Objective a: Copy the forum thread about off-app rides from the words "Stevie The magic" through "could talk there.", substituting "arrivals" for "departures".

Document segment:

---*---

Great that you didn't fall for it. That really does sound like a shill


----------



## DexNex (Apr 18, 2015)

cumonohito said:


> I've been asked a few times on cash rides, both at the airport as I drop off a passenger, similar type of set up. Both times refused as I was getting a rematch anyway. I thought the same thing of a set up in order to deactivate a driver. On the flip side, as a rider myself, I was actually offered an "off the app" pick up service while I was on vacation a couple of months ago. We where on our way to a cruise, and called an Uber, the driver came in with an SUV, with plenty of room for 4 of us and our luggage, on the way to the pier, the driver gave me his business card and mentioned that he has his "side" gig off the app. He will charge a couple of bucks less than what Uber charged me, all I have to do is call him and he will pick us next the following week once we return.


Was this in Seattle?


----------



## cumonohito (Feb 13, 2018)

DexNex said:


> Was this in Seattle?


Being offered the cash ride was in ORD, being given the business card for the off the app was in SJU.


----------



## Matthew Thomas (Mar 19, 2016)

UberBeemer said:


> Where in the TOS does it say i can't give someone a free ride?


Hell we damn near give rides for free when they request through screwber. Lol


----------



## DexNex (Apr 18, 2015)

cumonohito said:


> Being offered the cash ride was in ORD, being given the business card for the off the app was in SJU.


We have cruise ships here in Seattle. Biz cards are the name of the game.


----------



## Christinebitg (Jun 29, 2018)

Stevie The magic Unicorn said:


> One time I talked a code enforcement officer (i recognized him from trying to entrap me in true past) into going downstairs to where I "STILL couldn't legally pick him up at departures and we could talk there.
> 
> "Chuckles"
> 
> I trolled him good... take a guess where I never went.


Now that's a good one.

---*---

The data:

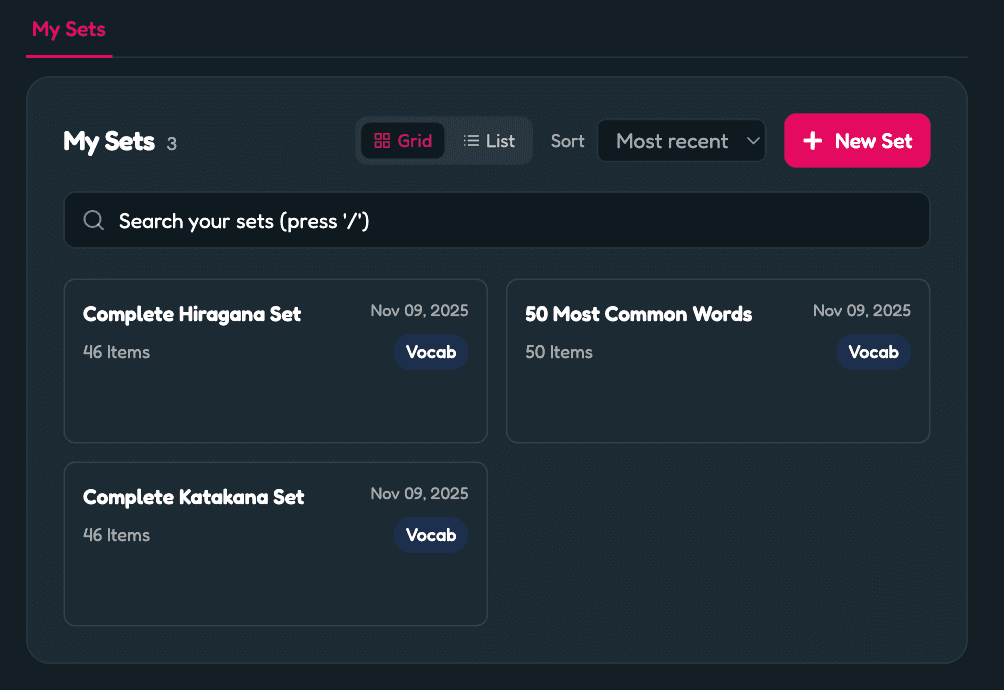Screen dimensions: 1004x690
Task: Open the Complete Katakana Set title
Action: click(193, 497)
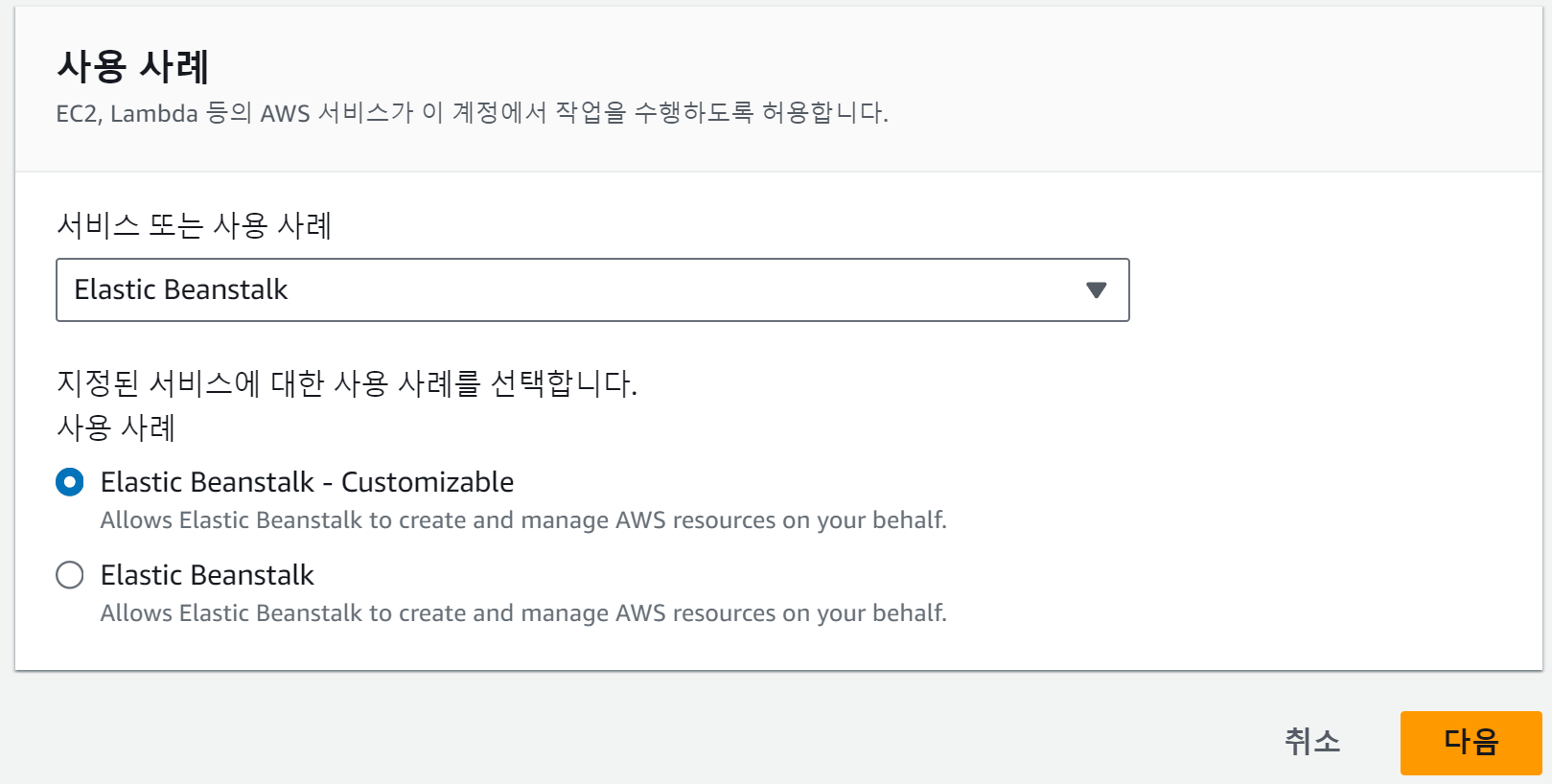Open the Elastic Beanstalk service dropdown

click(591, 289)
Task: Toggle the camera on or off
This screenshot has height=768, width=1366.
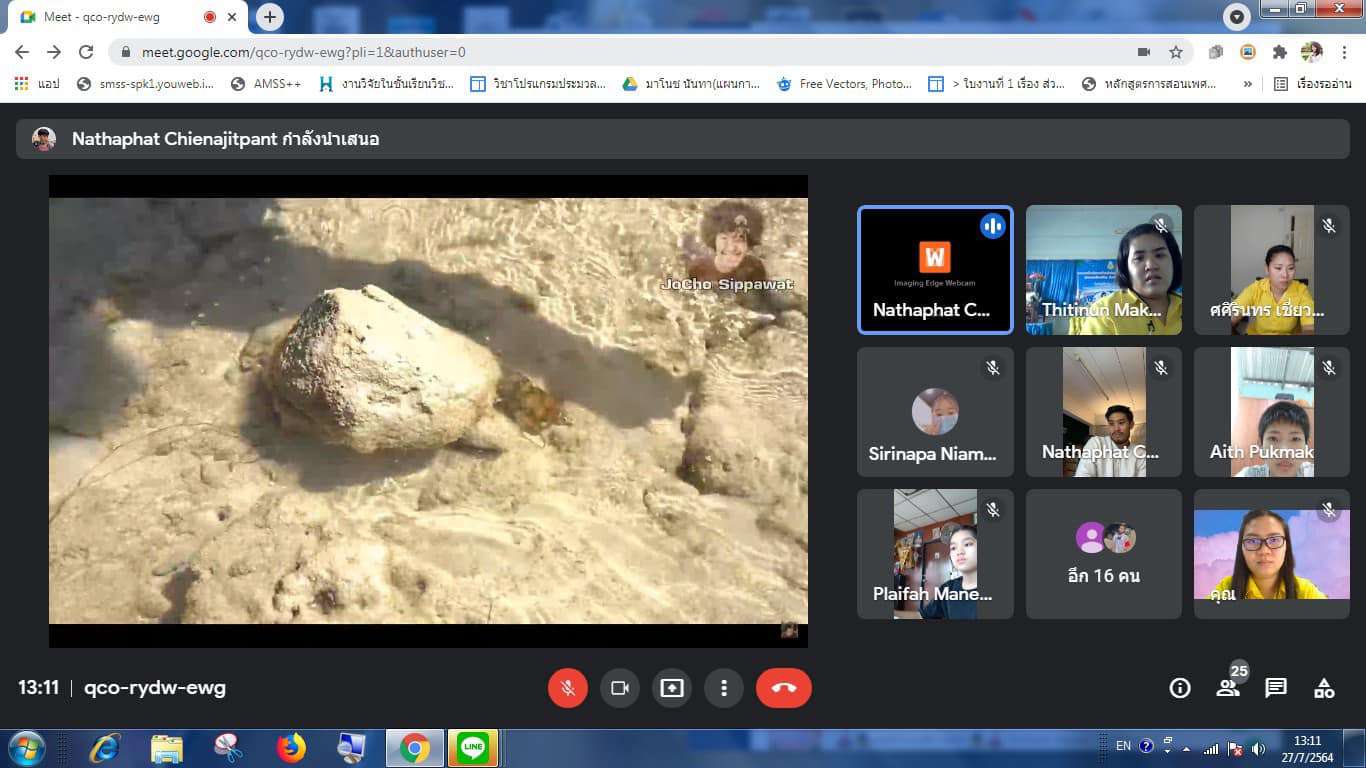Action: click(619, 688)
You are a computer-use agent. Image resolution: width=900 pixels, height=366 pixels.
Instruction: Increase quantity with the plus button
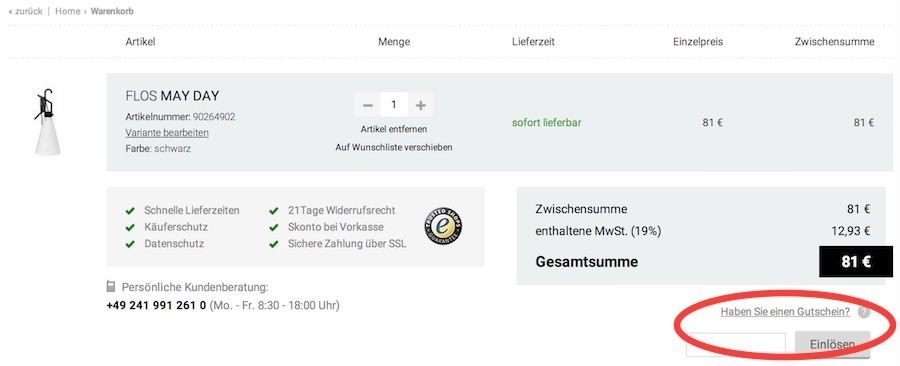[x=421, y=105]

---*---

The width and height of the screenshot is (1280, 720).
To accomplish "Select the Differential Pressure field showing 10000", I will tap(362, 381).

---*---

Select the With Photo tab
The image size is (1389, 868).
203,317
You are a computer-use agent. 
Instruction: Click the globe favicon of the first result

---*---

Objective b: Repeat the records line for line, beginning at the line that has "Screen dimensions: 1004x690" and stopping after the line that has "[x=421, y=105]", and leave the pictures out.

Full output a:
Stevie The magic Unicorn said:


> One time I talked a code enforcement officer (i recognized him from trying to entrap me in true past) into going downstairs to where I "STILL couldn't legally pick him up at arrivals and we could talk there.

Full output b:
Screen dimensions: 1004x690
Task: Open the Complete Katakana Set title
Action: click(193, 497)
Open the Elastic Beanstalk service dropdown

click(591, 289)
Task: Toggle the camera on or off
This screenshot has height=768, width=1366.
Action: click(619, 688)
You are a computer-use agent. Image resolution: width=900 pixels, height=366 pixels.
Instruction: Increase quantity with the plus button
[x=421, y=105]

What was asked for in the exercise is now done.